== Texte de la page ==
_ _ _

L’élection en poing de mire
Face aux manifestations après la mort de George Floyd, Donald Trump adopte un discours martial et joue sur la peur des futurs électeurs.
Pour sa première prise de parole officielle depuis le début des manifestations qui ont suivi la mort de George Floyd, le 25 mai, Donald Trump a décidé de partir en croisade, lundi à Washington. L’hommage à la victime ? Expédié en trois phrases, pour mieux se concentrer sur les émeutiers, « ces terroristes intérieurs », à qui il promet la potence ou presque. Les gouverneurs, enguirlandés un peu plus tôt (« Si vous ne les dominez pas, vous passerez pour une bande d’abrutis »), en prennent aussi pour leur grade. « Je suis prêt à déployer l’armée américaine si une ville ou un Etat refuse de prendre les dispositions nécessaires pour protéger ses concitoyens ».

_ _ _

== Entrées extraites ==

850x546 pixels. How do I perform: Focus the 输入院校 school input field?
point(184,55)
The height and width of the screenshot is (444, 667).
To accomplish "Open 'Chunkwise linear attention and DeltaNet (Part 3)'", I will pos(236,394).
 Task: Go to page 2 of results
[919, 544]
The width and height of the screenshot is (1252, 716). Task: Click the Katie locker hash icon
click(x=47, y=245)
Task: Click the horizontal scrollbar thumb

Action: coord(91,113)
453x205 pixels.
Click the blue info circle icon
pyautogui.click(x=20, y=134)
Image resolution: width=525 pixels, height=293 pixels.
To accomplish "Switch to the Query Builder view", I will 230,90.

_ _ _

== Consigne 1 ==
D’après l’article sur le discours de Donald Trump, à quelle date George Floyd est-il mort ?
== Consigne 2 ==
Recopiez mot pour mot le passage de l’article compris entre « L’élection en poing » et « des futurs électeurs. », ces deux extrémités incluses.

== Résultat 1 ==
Le 25 mai.

== Résultat 2 ==
L’élection en poing de mire
Face aux manifestations après la mort de George Floyd, Donald Trump adopte un discours martial et joue sur la peur des futurs électeurs.